Extracted data entries:

====================

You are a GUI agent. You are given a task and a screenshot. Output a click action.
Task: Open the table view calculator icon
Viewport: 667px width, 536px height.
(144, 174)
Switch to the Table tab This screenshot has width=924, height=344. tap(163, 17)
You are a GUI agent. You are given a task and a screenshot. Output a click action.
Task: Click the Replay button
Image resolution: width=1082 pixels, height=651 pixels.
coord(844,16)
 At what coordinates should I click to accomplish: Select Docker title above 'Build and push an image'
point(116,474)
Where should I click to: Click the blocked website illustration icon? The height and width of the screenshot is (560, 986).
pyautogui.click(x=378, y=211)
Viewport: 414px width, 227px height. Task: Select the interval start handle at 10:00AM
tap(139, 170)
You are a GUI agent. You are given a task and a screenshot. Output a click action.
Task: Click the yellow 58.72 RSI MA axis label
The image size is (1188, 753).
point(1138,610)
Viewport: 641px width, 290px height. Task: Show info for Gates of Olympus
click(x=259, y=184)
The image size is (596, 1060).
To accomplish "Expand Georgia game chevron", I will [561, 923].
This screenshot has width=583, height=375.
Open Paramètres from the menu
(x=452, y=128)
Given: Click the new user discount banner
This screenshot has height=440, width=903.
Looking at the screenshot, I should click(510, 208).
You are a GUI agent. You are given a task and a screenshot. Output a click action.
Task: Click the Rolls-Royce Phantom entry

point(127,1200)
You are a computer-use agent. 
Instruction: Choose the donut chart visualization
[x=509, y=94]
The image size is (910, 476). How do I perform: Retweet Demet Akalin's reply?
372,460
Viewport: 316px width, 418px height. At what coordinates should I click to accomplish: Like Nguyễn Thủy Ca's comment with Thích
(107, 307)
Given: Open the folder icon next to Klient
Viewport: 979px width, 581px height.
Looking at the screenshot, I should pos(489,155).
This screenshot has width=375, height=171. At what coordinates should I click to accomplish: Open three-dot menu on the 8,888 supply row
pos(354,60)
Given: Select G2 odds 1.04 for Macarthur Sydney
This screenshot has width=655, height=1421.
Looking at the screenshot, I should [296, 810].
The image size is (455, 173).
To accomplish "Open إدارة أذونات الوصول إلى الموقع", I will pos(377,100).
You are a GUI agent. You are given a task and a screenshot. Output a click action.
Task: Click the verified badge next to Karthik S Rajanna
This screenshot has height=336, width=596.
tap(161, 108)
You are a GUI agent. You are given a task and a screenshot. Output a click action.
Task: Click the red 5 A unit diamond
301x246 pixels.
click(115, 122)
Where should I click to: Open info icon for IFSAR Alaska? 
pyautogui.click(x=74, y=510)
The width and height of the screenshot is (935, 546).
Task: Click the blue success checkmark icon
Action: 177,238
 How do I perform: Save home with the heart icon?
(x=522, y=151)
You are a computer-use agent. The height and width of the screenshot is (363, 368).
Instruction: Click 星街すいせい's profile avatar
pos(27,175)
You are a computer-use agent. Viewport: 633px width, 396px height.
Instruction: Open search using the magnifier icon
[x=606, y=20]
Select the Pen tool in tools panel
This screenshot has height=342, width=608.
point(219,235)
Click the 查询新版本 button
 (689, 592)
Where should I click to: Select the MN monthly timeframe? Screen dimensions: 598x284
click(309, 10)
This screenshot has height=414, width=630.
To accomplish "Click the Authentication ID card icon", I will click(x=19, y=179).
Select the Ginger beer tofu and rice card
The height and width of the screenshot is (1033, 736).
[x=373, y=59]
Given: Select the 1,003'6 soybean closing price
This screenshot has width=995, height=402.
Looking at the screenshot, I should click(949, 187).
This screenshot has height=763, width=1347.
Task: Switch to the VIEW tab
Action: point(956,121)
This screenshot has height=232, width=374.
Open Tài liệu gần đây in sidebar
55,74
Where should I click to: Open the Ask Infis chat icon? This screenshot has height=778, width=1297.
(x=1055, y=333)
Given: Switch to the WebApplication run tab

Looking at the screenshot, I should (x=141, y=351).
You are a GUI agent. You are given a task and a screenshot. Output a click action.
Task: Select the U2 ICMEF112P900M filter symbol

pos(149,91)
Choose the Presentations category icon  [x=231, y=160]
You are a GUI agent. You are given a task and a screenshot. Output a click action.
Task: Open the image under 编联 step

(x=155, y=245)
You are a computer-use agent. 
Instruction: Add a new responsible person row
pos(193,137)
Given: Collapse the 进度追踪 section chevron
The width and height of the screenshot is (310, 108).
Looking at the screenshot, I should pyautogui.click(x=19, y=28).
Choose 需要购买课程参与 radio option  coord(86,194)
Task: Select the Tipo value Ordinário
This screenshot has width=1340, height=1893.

====================

> **Written problem**
Render every line of the entries above as a numbered list, leaving out any blank lines.

> **Final result**
1. You are a GUI agent. You are given a task and a screenshot. Output a click action.
2. Task: Open the table view calculator icon
3. Viewport: 667px width, 536px height.
4. (144, 174)
5. Switch to the Table tab This screenshot has width=924, height=344. tap(163, 17)
6. You are a GUI agent. You are given a task and a screenshot. Output a click action.
7. Task: Click the Replay button
8. Image resolution: width=1082 pixels, height=651 pixels.
9. coord(844,16)
10.  At what coordinates should I click to accomplish: Select Docker title above 'Build and push an image'
11. point(116,474)
12. Where should I click to: Click the blocked website illustration icon? The height and width of the screenshot is (560, 986).
13. pyautogui.click(x=378, y=211)
14. Viewport: 414px width, 227px height. Task: Select the interval start handle at 10:00AM
15. tap(139, 170)
16. You are a GUI agent. You are given a task and a screenshot. Output a click action.
17. Task: Click the yellow 58.72 RSI MA axis label
18. The image size is (1188, 753).
19. point(1138,610)
20. Viewport: 641px width, 290px height. Task: Show info for Gates of Olympus
21. click(x=259, y=184)
22. The image size is (596, 1060).
23. To accomplish "Expand Georgia game chevron", I will [561, 923].
24. This screenshot has width=583, height=375.
25. Open Paramètres from the menu
26. (x=452, y=128)
27. Given: Click the new user discount banner
28. This screenshot has height=440, width=903.
29. Looking at the screenshot, I should click(510, 208).
30. You are a GUI agent. You are given a task and a screenshot. Output a click action.
31. Task: Click the Rolls-Royce Phantom entry
32. point(127,1200)
33. You are a computer-use agent. 
34. Instruction: Choose the donut chart visualization
35. [x=509, y=94]
36. The image size is (910, 476). How do I perform: Retweet Demet Akalin's reply?
37. 372,460
38. Viewport: 316px width, 418px height. At what coordinates should I click to accomplish: Like Nguyễn Thủy Ca's comment with Thích
39. (107, 307)
40. Given: Open the folder icon next to Klient
41. Viewport: 979px width, 581px height.
42. Looking at the screenshot, I should pos(489,155).
43. This screenshot has width=375, height=171. At what coordinates should I click to accomplish: Open three-dot menu on the 8,888 supply row
44. pos(354,60)
45. Given: Select G2 odds 1.04 for Macarthur Sydney
46. This screenshot has width=655, height=1421.
47. Looking at the screenshot, I should [296, 810].
48. The image size is (455, 173).
49. To accomplish "Open إدارة أذونات الوصول إلى الموقع", I will pos(377,100).
50. You are a GUI agent. You are given a task and a screenshot. Output a click action.
51. Task: Click the verified badge next to Karthik S Rajanna
52. This screenshot has height=336, width=596.
53. tap(161, 108)
54. You are a GUI agent. You are given a task and a screenshot. Output a click action.
55. Task: Click the red 5 A unit diamond
56. 301x246 pixels.
57. click(115, 122)
58. Where should I click to: Open info icon for IFSAR Alaska? 
59. pyautogui.click(x=74, y=510)
60. The width and height of the screenshot is (935, 546).
61. Task: Click the blue success checkmark icon
62. Action: 177,238
63.  How do I perform: Save home with the heart icon?
64. (x=522, y=151)
65. You are a computer-use agent. The height and width of the screenshot is (363, 368).
66. Instruction: Click 星街すいせい's profile avatar
67. pos(27,175)
68. You are a computer-use agent. Viewport: 633px width, 396px height.
69. Instruction: Open search using the magnifier icon
70. [x=606, y=20]
71. Select the Pen tool in tools panel
72. This screenshot has height=342, width=608.
73. point(219,235)
74. Click the 查询新版本 button
75.  (689, 592)
76. Where should I click to: Select the MN monthly timeframe? Screen dimensions: 598x284
77. click(309, 10)
78. This screenshot has height=414, width=630.
79. To accomplish "Click the Authentication ID card icon", I will click(x=19, y=179).
80. Select the Ginger beer tofu and rice card
81. The height and width of the screenshot is (1033, 736).
82. [x=373, y=59]
83. Given: Select the 1,003'6 soybean closing price
84. This screenshot has width=995, height=402.
85. Looking at the screenshot, I should click(949, 187).
86. This screenshot has height=763, width=1347.
87. Task: Switch to the VIEW tab
88. Action: point(956,121)
89. This screenshot has height=232, width=374.
90. Open Tài liệu gần đây in sidebar
91. 55,74
92. Where should I click to: Open the Ask Infis chat icon? This screenshot has height=778, width=1297.
93. (x=1055, y=333)
94. Given: Switch to the WebApplication run tab
95. Looking at the screenshot, I should (x=141, y=351).
96. You are a GUI agent. You are given a task and a screenshot. Output a click action.
97. Task: Select the U2 ICMEF112P900M filter symbol
98. pos(149,91)
99. Choose the Presentations category icon  [x=231, y=160]
100. You are a GUI agent. You are given a task and a screenshot. Output a click action.
101. Task: Open the image under 编联 step
102. (x=155, y=245)
103. You are a computer-use agent. 
104. Instruction: Add a new responsible person row
105. pos(193,137)
106. Given: Collapse the 进度追踪 section chevron
107. The width and height of the screenshot is (310, 108).
108. Looking at the screenshot, I should pyautogui.click(x=19, y=28).
109. Choose 需要购买课程参与 radio option  coord(86,194)
110. Task: Select the Tipo value Ordinário
111. This screenshot has width=1340, height=1893.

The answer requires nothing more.